= Pomeroy (surname) =

Pomeroy or De La Pommeraie is a surname documented from the 11th century. Currently spelled as Pomeroy and the many variations which have occurred over time and geopolitical location. These variations include Pomroy, Pomery, Pumroy, Pummery, Pummeroy, de Pomerai, de Pomeroy, Pommery and Pumfrey.

==Etymology==
Despite the clearly found words of pomme and roy in the name, meaning "apple" in French and "king" in Old French (French roi), the surname given to Radulphus is not linked with the Old French word roy, but is the common place-name Pommeraye, that means "orchard of apple-trees", Modern French word pommeraie, from pommier "apple-tree" and old suffix -aye, now -aie, meaning "a collection of trees". Originally the suffix -aye was masculine : -ey, -ay and sometimes -oy. The secondary phonetic shift -ey > -oy is normally typical of Picard and the Eastern dialects of Langue d'oïl, but can sometimes be observed in Normandy.

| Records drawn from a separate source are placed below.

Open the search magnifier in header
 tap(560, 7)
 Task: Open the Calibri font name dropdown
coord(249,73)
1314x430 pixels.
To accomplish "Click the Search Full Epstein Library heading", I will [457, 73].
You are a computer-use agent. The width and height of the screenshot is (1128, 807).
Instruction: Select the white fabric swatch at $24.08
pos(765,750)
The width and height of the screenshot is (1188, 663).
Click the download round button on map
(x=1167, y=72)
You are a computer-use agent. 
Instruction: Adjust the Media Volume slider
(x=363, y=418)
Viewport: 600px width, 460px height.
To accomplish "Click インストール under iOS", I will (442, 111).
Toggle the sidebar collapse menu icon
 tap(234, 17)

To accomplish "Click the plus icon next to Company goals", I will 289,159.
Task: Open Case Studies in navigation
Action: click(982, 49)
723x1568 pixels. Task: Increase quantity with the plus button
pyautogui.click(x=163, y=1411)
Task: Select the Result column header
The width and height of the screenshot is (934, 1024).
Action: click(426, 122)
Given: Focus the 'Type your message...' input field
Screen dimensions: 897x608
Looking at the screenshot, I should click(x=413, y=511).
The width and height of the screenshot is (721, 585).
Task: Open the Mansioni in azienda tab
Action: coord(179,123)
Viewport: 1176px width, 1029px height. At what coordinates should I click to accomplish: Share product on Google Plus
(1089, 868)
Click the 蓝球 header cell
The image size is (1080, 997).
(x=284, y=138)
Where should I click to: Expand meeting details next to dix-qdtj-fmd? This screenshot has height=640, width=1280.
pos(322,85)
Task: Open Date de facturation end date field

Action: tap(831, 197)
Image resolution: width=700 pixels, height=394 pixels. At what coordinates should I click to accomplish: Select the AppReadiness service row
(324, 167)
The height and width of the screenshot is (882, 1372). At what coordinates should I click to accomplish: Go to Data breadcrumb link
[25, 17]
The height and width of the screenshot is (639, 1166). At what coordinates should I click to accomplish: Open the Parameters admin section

== Origins of the family ==
There are several La Pommeraye in Normandy, but the sources mention generally two possible birth places of the family, both in Lower Normandy.

One in the Cotentin Peninsula on the commune of Saint-Sauveur-la-Pommeraye, now in the Manche département, 12 km from Granville.

The other possible location is La Pommeraye, commune of the Calvados département between Thury-Harcourt and Pont-d'Ouilly (35 km south from Caen). The château Ganne at La Pommeraye is believed to be the original seat of the family and the de la Pomeroi founded the Val Abbey at Saint-Omer, Calvados.

==History ==

Following the Norman conquest of England, Radulph[us] de la Pomeray is found in the Domesday Book (1086) holding numerous properties as Lord or Tenant-in-chief; 98 in Devon, 2 in Somerset, and 1 in Cornwall. His holdings included a castle at Berry Pomeroy, of which the family retained possession until the second year of the reign of King Edward VI, Henry VIII's son, and the Prayer Book Rebellion in 1549 when the castle was sold to Edward Seymour, Duke of Somerset.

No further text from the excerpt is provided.